To get a clearer view of the importance of woven tartan to the tartan industry, we have undertaken further work to identify how many of the 4,000 direct and 7,000 indirect jobs and how much of the £350 million relate to weaving and woven tartan. Results suggest that around 3,000 or 75 per cent of direct tartan industry employment and 5,200—or, again, 75 per cent—of indirect jobs are attributable to woven tartan, which is estimated to account for £280 million or 80 per cent of the industry's £350 million contribution to the Scottish economy. That clearly shows that woven tartan is very significant to the Scottish tartan industry, supports a considerable number of jobs and makes a hefty contribution to the Scottish economy.
I fully support the tartan industry, which is in large part made up of tartan weavers and producers, and supporting and helping to grow the Scottish tartan weaving industry is one of my key and long-held aims for the bill. I believe that we all share that ambition. The committee's suggested amendment to the definition can only help to improve what I believe is already a good bill by embedding the clear and obvious importance of woven tartan in the first ever statutory definition of "tartan", as honed by Scotland's Parliament.
I am very happy to take on board the committee's views and to underline our shared recognition of the importance of woven tartan. As a result, I am pleased to deliver the undertaking that I gave to Parliament to lodge at stage 2 an amendment to the definition of "tartan" in section 2 to emphasise that the tartan should be "capable of being woven".
I move amendment 3.
I very much welcome Jamie McGrigor's response to the committee's comments, as it certainly addresses some of the points that were highlighted in the stage 1 debate. We will no doubt come to other points that were raised when we discuss the next group of amendments.
Do you wish to respond, Mr McGrigor?
No. I am happy with what has been said.
Amendment 3 agreed to.
Section 2, as amended, agreed to.
Sections 3 to 5 agreed to.
Section 6—The application
Amendment 1, in the name of David Whitton, is grouped with amendment 2.
This is your first day in office, convener, so you did not have the pleasure of being present for our earlier debates on the bill. The intention behind amendment 1 is to boost the Scottish tartan industry, particularly the weaving sector, by insisting that any application to the register be accompanied by a swatch of cloth, proving that the design had been turned into tartan. We have just heard from Jamie McGrigor about woven tartan's massive contribution to the tartan industry. Others, however, did not agree, stating that, if the design itself met the "capable of being woven" criterion, that should be enough. In other words, the argument was between the wovenists and the modernists.
In truth, there is not much between the two sides. Indeed, since I lodged this amendment, I have received a lot of correspondence, which proves that, as Jamie McGrigor has said, both wovenists and modernists hold strong views on the matter. The committee supports Mr McGrigor's intent and, on behalf of Labour, I hope that the register boosts the weaving industry. The question is whether the industry will receive a boost if the amendment is passed.

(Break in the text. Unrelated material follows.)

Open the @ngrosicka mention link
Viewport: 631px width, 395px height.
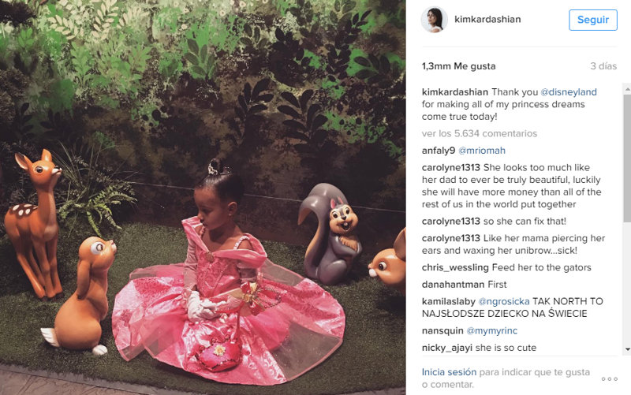[503, 301]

I have been advised in correspondence that demanding a swatch of cloth with each application to the register will be too severe a test. The example that was given to me was that of the Caledonian Club of San Francisco, which had a tartan designed and woven for it. However, when it asked for the tartan to be placed on the Scottish Tartans World Register, it was refused, as its design already existed. It was argued that, if the design had been presented first, with weaving to follow, a lot of red faces would have been prevented in San Francisco.
However, we have also received an interesting submission from Mr David McGill. According to him, the US Congress will remove the duty on tartan if it can be interpreted as a form of national cloth. The key word is "cloth". Mr McGill argues that a sample of cloth should be provided at registration, regardless of cost. However, others say that it is not practical to produce a small swatch of cloth and that weavers would insist on producing a minimum of 4m, and perhaps even as much as 10m. We were given the example of schools that might want to produce a tartan, for which the cost of providing a swatch would be prohibitive. I checked on the experience of Mulbuie primary school in Muir of Ord. The school designed a tartan called golden bloom, which was used for the Highland year of culture. It asked a local weaver to produce 50m of the tartan, but that was too much for his loom. After searching, the school eventually had its tartan made by a mill in the north of England—which surprised me—with a bolt costing about £550.

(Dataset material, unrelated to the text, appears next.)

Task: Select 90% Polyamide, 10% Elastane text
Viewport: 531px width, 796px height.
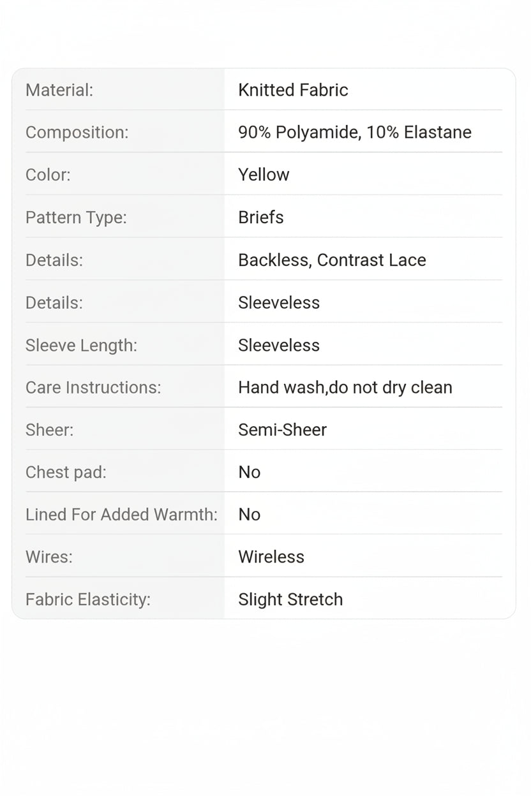Action: pyautogui.click(x=355, y=133)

The modernist wing has made much of the fact that tartan designs that were produced for the golfer Colin Montgomerie and O2 were subsequently turned into woven cloth. I venture to suggest that that presents us with a possible way forward. We have agreed to Mr McGrigor's amendment stipulating that, to be accepted, a design must be capable of being woven. Perhaps the keeper should have the discretion to accept unwoven designs, as long as it is intended that they will be woven at some point in the future, as happened with Mr Montgomerie's tartan design. Those designs would be placed on a provisional register, but not on the final register, until such time as they had been woven and a sample produced. If, after a period to be determined, they had not been woven, they could be removed from the register. If Mr McGrigor accepts that proposal, I will consider withdrawing my amendment.
I move amendment 1.
Keith, would you like to comment?
I hope that you are not confusing me with Keith Brown.

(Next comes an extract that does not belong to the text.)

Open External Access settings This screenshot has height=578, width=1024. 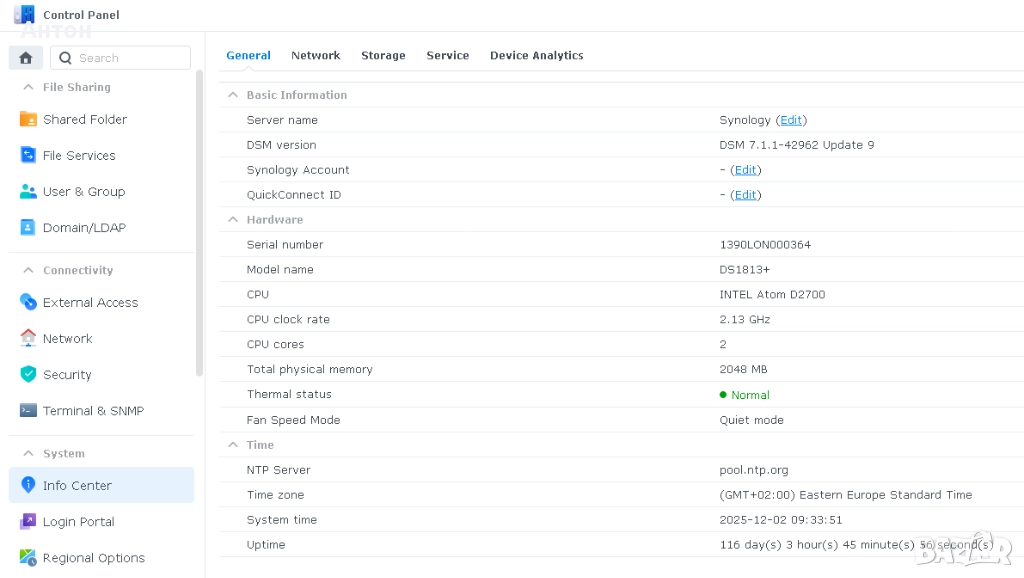(x=90, y=302)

I am sorry—it was a mental aberration. I am sure that there will be several of those over the next few years.
I have a tremendous amount of sympathy with the proposals behind Mr Whitton's amendment and asked a number of probing questions about the bill in committee and in the chamber at stage 1. On balance, I think that the changes that have been made to the bill, especially the change to the definition of "tartan" that Mr McGrigor proposed, which has received the committee's support, address the concerns behind the amendment. They protect the brand in the long term, which was our principal concern.
My second point relates to a letter that was sent to Mr Whitton and circulated to the committee. It is interesting that every member of the industry sub-group for the Scottish register of tartans signed that letter. The biggest battles between modernists and wovenists took place between the Scottish Tartans World Register, which is represented by Keith Lumsden, and the Scottish Tartans Authority, which is represented by Mr Brian Wilton. There was a time when many wondered whether the two would ever agree. A letter that is signed by all members of the sub-group, including those two gentlemen, is of massive significance, as it indicates that they are happy with the bill, have talked through all the issues, and think that the brand is protected and that we ought to move forward. I attach huge significance to that.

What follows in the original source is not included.